• What is needed
At the line containing "You are a GUI", begin an exact copy of the lines below and continue through the final one, with no pictures.

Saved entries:
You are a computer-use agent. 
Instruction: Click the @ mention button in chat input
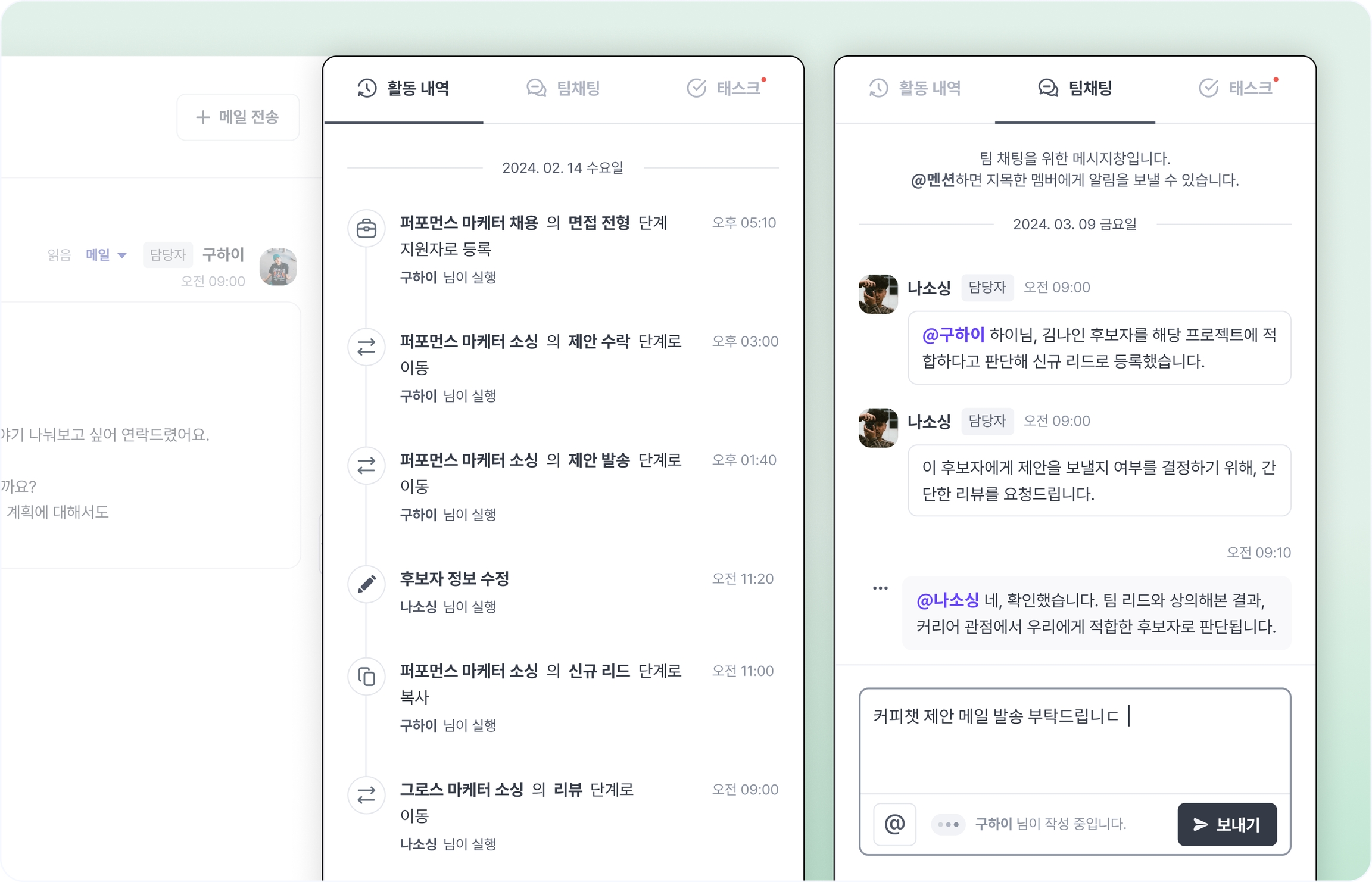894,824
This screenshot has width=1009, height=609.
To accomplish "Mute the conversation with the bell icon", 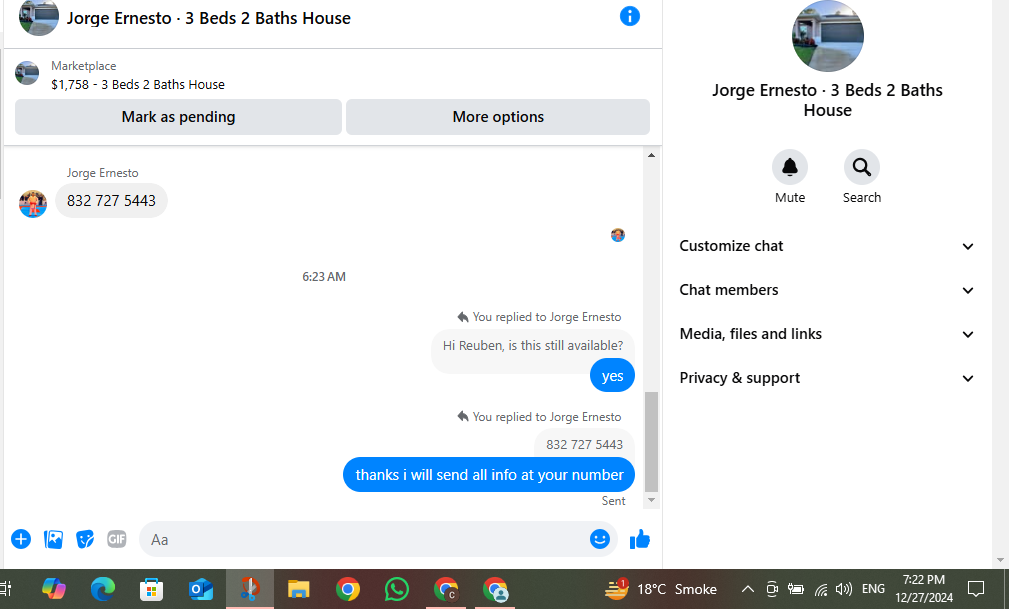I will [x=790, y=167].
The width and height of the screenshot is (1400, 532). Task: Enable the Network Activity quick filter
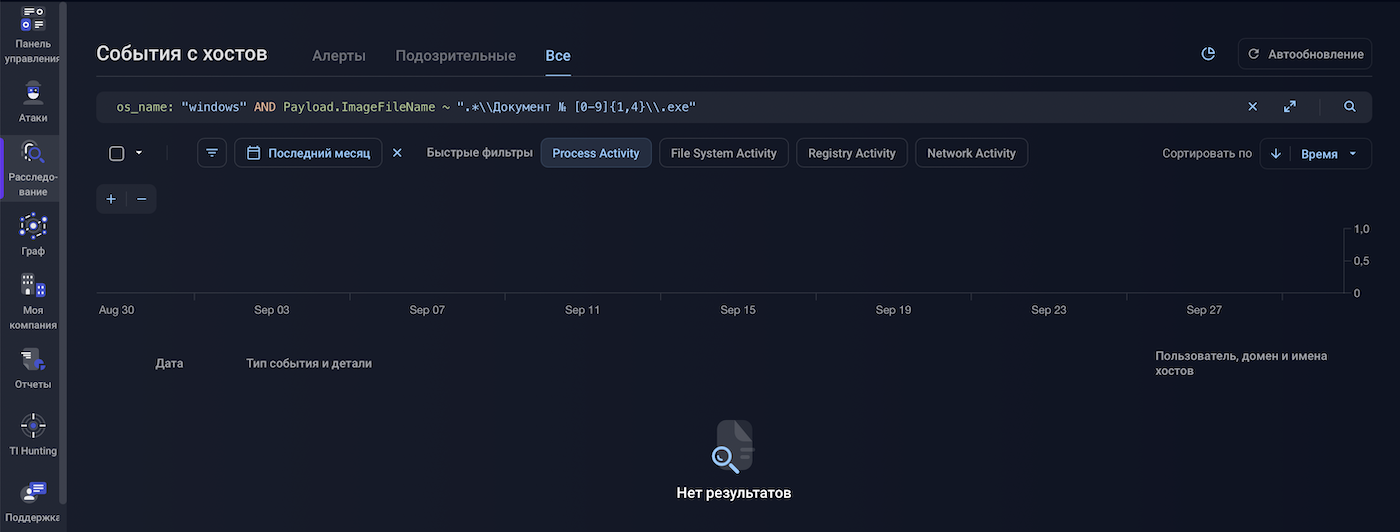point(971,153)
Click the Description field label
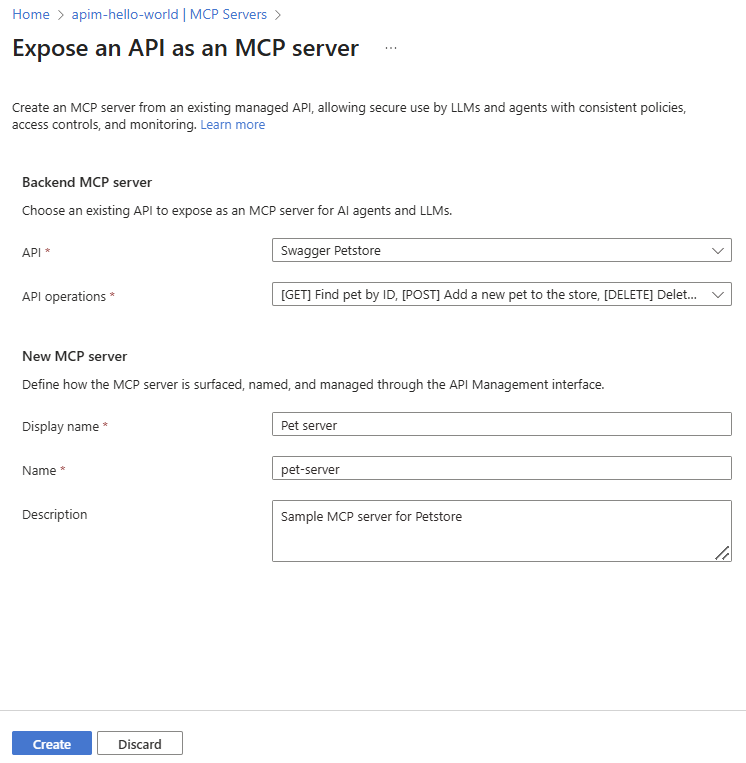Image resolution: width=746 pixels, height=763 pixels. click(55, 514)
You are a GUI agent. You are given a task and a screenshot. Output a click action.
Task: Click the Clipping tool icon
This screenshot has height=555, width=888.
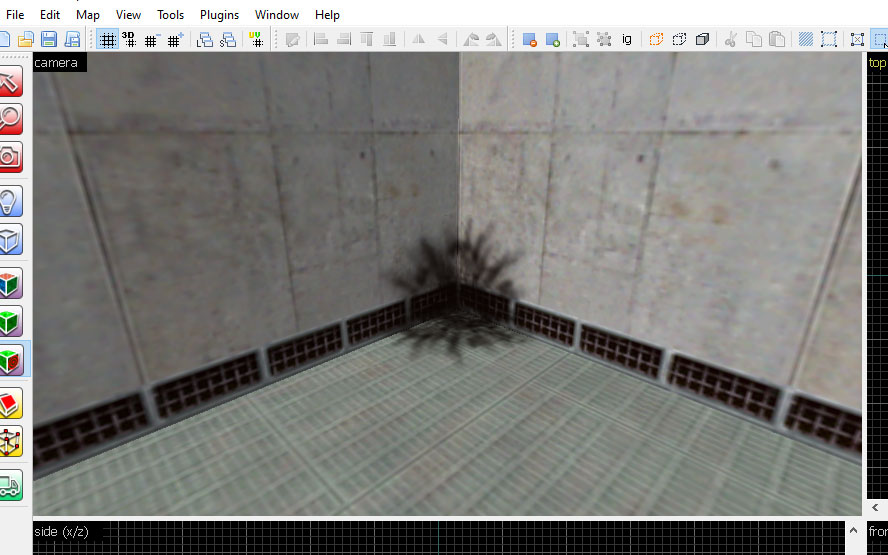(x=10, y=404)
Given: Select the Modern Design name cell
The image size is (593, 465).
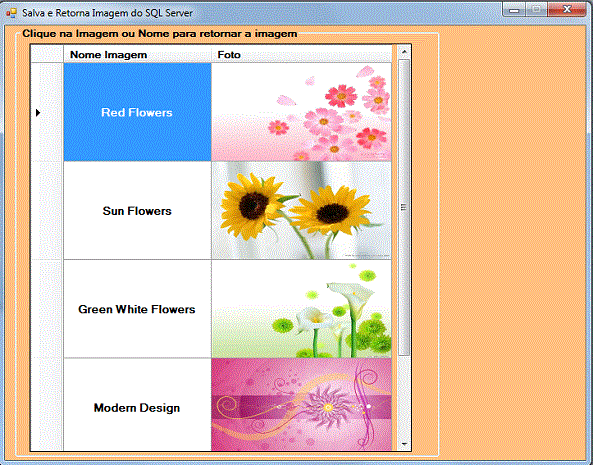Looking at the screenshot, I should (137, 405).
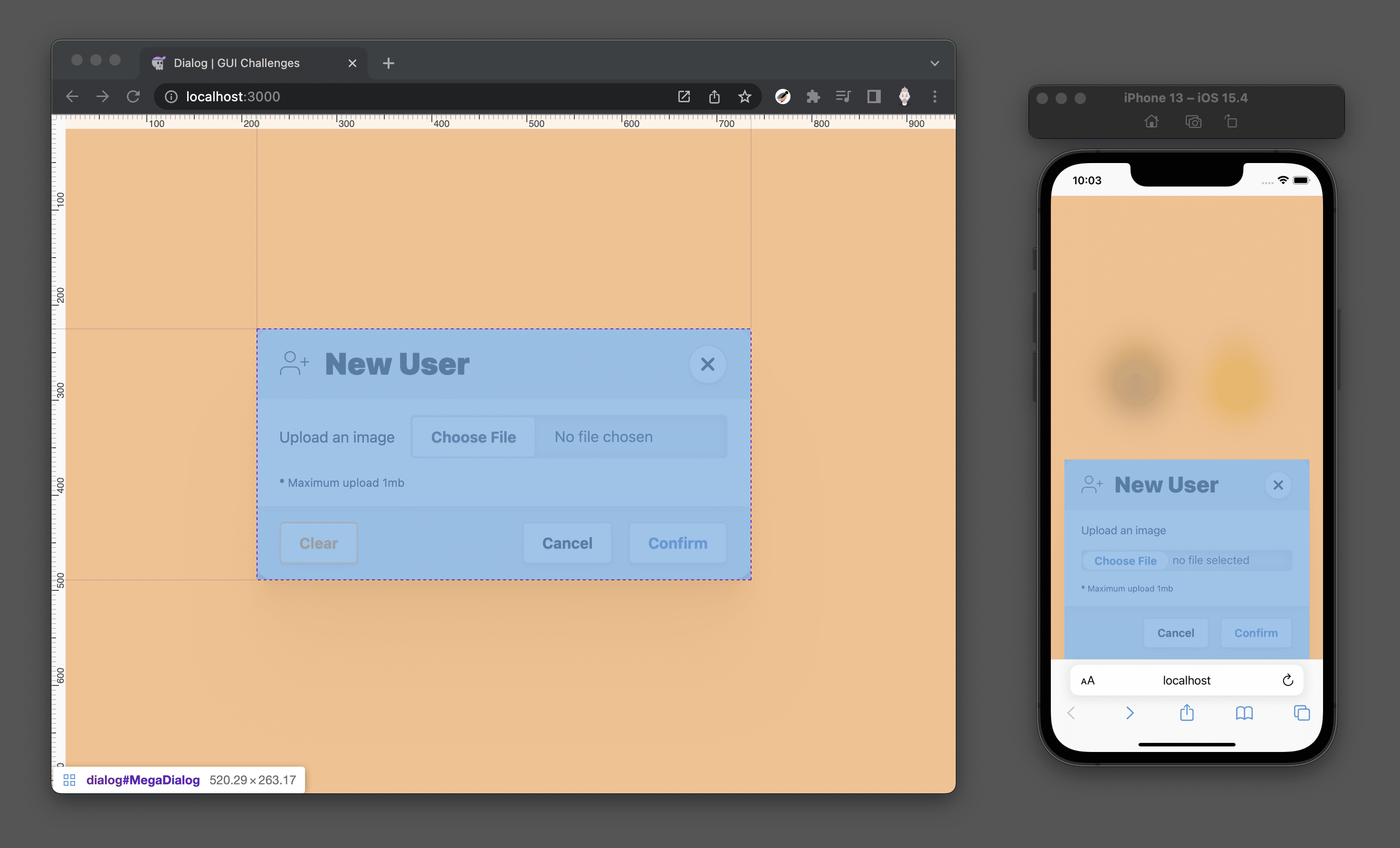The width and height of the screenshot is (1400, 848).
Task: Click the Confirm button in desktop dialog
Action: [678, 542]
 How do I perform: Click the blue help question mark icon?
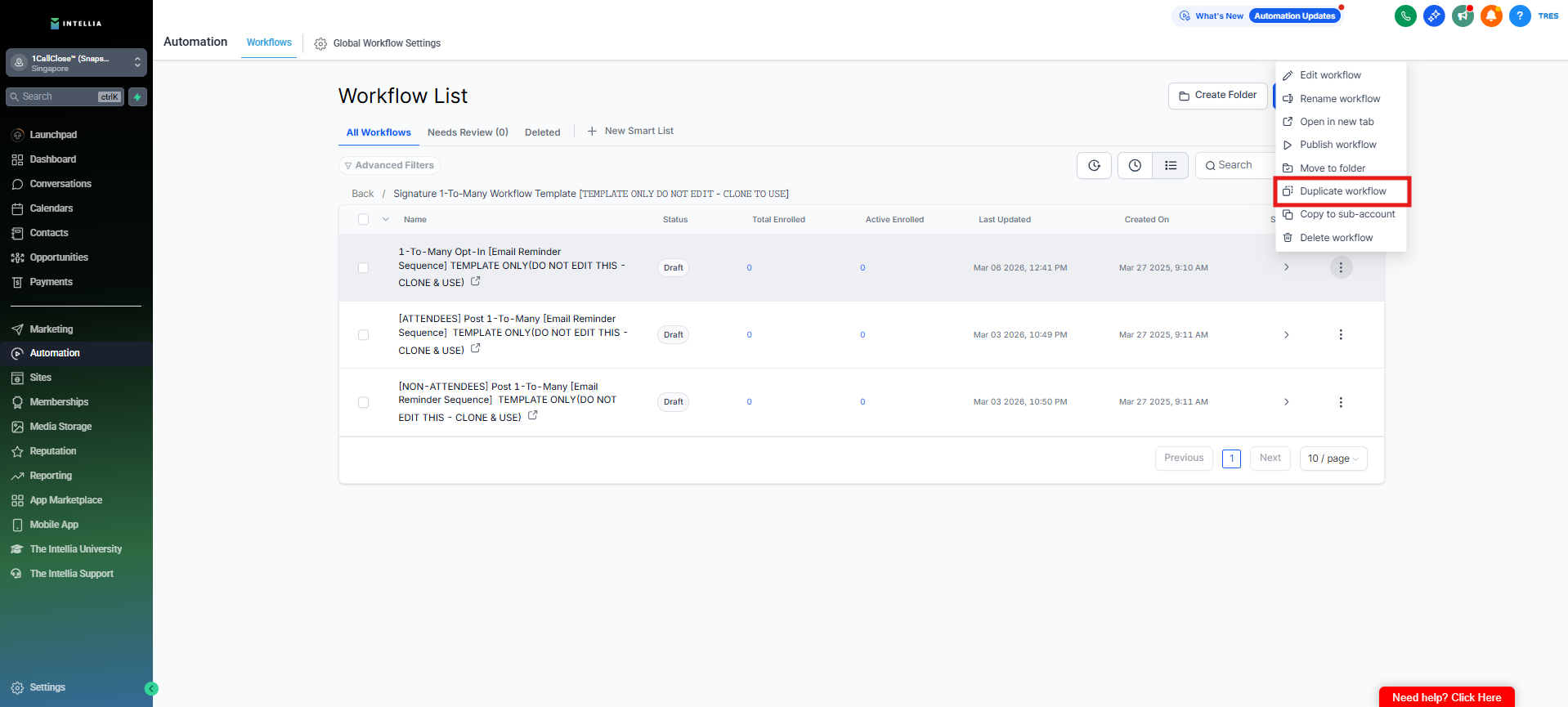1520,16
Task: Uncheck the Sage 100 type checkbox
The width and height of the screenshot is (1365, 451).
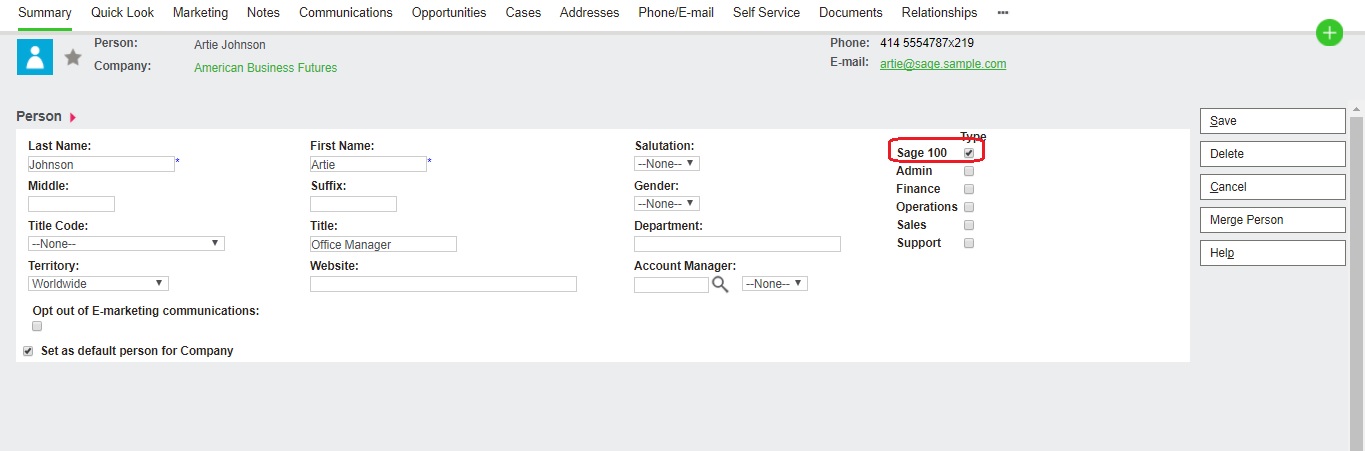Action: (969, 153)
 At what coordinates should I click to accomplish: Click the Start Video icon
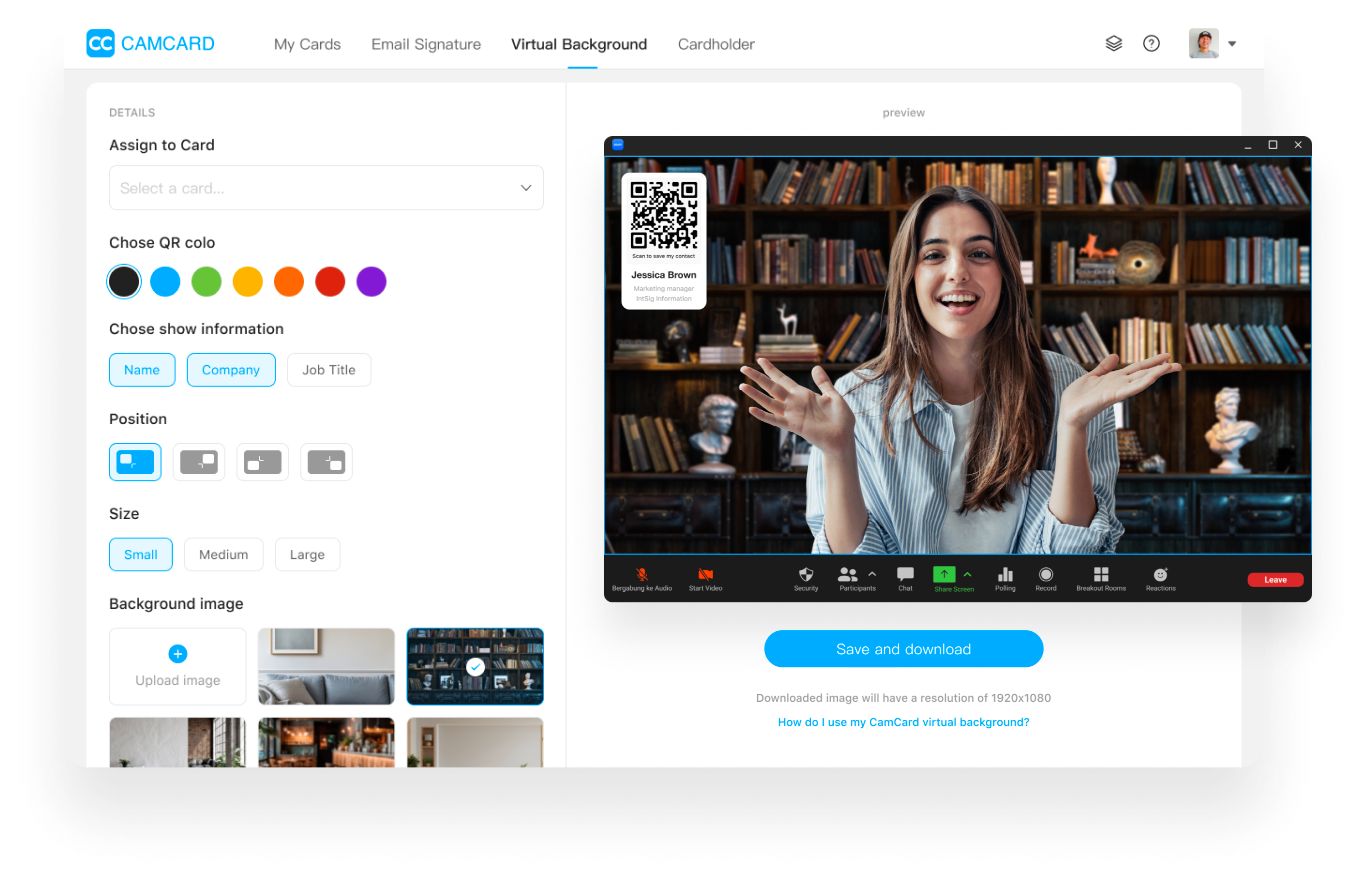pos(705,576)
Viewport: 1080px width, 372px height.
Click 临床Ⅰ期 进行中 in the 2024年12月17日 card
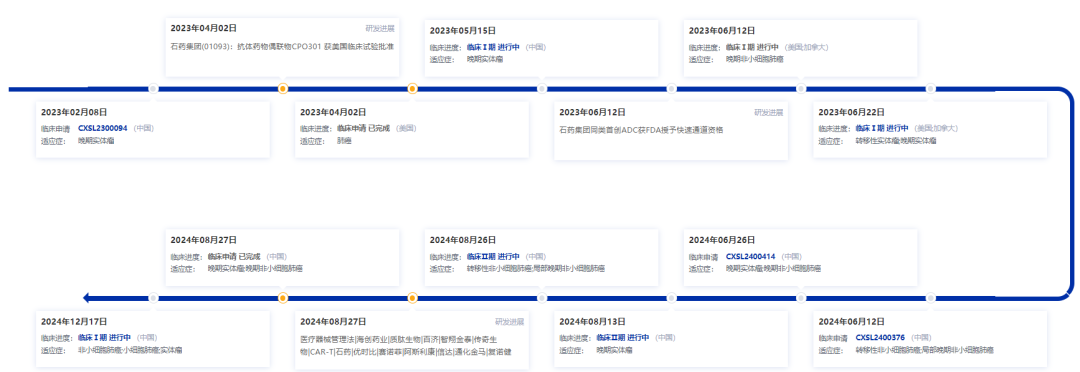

• Exercise result
You are a GUI agent. You are given a task and a screenshot. Output a click action.
Task: Click the Clipping tool icon
This screenshot has height=555, width=888.
(x=10, y=404)
Given: Select the Modern Design name cell
The image size is (593, 465).
Looking at the screenshot, I should (137, 405).
The width and height of the screenshot is (1400, 848).
Task: Click the Confirm button in desktop dialog
Action: [678, 542]
 How do I perform: Click the blue help question mark icon?
1520,16
Task: Uncheck the Sage 100 type checkbox
The width and height of the screenshot is (1365, 451).
Action: (969, 153)
 At what coordinates should I click to accomplish: Click the Start Video icon
pos(705,576)
Viewport: 1080px width, 372px height.
Click 临床Ⅰ期 进行中 in the 2024年12月17日 card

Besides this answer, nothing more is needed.